All in all, the support was excellent. You don’t really need the GPS routes – signed before, at and after all junctions. 25 “chaperone” riders to keep the speed merchants in check, to bunch into groups the middle riders and to encourage the back markers. I never really got into a group – though overlapped and chatted with many: refer ability to accelerate plus every time I thought “hey they are going at my speed”, I needed a pee. Didn’t mind any of that – the changing landscapes and riders to say hello to, plus singing all kept me chugging along.
Photographs – I took a conscious decision NOT to take a camera as I’d end up stopping too much. I was really pleased when they offered a new package for professionals to take them – both of the riders and the general scenery. The ones here are mainly theirs plus a few from my phone. I thought they did a really good job. Some of them were from a reverse facing pillion passenger on a motorbike. Quite a strange sight.
The scenery was always good – Britain has such a diverse landscape in a relatively short distance. Even the rain added something – apart from wet slippy roads. The road surfaces also varied and made a tremendous difference to progress.
Will I do this again? Yes, in several ways. Firstly, Barbara and I have done it at touring speeds (that’s a more civilised 50-60 miles/day and B&B) as well as the other diagonal – Dungeness to Durness. We’re planning a Bettyhill to Brighton route down the middle to the mainland for next year/year after. The RAB 9-day challenge – yes in 3-4 years (when I’m 65) though probably on a lighter bike – get back earlier to relax / recover a little more each day. Doable at that age – of course! We were introduced to one of the chaperones – it was his 10th time doing it and he’d just turned 70. Keep those wheels turning!!
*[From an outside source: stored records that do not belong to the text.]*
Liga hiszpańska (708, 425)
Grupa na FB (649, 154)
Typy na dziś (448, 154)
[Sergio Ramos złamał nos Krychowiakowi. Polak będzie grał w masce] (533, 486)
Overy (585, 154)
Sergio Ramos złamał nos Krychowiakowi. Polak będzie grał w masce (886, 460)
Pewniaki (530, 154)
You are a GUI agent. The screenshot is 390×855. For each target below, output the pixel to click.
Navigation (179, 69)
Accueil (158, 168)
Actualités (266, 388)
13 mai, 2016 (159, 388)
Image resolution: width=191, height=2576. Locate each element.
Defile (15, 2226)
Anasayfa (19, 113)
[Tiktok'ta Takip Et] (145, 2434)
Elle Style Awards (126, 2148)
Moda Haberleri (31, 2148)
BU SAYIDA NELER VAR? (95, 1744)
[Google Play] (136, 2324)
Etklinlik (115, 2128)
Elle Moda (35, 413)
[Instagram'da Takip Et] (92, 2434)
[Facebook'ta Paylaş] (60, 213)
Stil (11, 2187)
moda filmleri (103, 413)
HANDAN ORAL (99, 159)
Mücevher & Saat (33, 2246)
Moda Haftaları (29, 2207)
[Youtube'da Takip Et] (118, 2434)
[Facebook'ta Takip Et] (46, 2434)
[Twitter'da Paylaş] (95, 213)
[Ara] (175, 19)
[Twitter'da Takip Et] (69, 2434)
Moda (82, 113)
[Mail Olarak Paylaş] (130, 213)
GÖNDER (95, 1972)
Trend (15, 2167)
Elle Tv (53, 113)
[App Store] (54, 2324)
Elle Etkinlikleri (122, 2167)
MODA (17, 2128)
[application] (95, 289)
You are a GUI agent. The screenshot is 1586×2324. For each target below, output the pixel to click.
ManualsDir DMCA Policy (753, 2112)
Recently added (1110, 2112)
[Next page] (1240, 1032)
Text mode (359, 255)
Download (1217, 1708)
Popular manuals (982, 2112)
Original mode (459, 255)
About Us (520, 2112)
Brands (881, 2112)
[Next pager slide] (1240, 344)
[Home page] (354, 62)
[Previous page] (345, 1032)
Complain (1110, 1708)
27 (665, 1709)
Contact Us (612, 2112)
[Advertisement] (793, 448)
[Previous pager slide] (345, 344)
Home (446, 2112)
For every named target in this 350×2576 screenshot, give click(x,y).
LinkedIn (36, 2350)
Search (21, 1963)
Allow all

Thanks for showing interest and (if you did) sponsoring me. Any questions, just drop me a line or ask.
PS. I mentioned hygiene earlier? When I completed it, we had to queue for the photograph and I immediately complained to Barbara about being shivering cold. I thought it was just because it was cold and windy. We got to our room – very nearby accommodation – just in time for me to be violently sick (conveniently getting rid of all the crap I’d eaten and drunk in the name of topping up glycogen). I was worried it might be due to Ibuprofen as I’d accidentally double-dosed that morning. A quick Facebook group look showed others reporting the same – apparently something had started going around 2 days before and some people had struggled with it whilst cycling. Good timing for me I thought. The final piece was going to the toilet that night: the sound of my head hitting the floor after fainting woke Barbara up. Typical – I’d taken the cycling helmet off before going to bed. No lasting damage – to furnishings nor me. Just a lesson that it had taken a lot out of me and some recovery time was due.
PPS. A nice symmetry. I met a rider in Penzance – from Norwich – the day before we set off. Apart from the first evening meal, I never saw him again. Until the day after we finished and we went into the local John o’Groats cafe. There he was. I like that!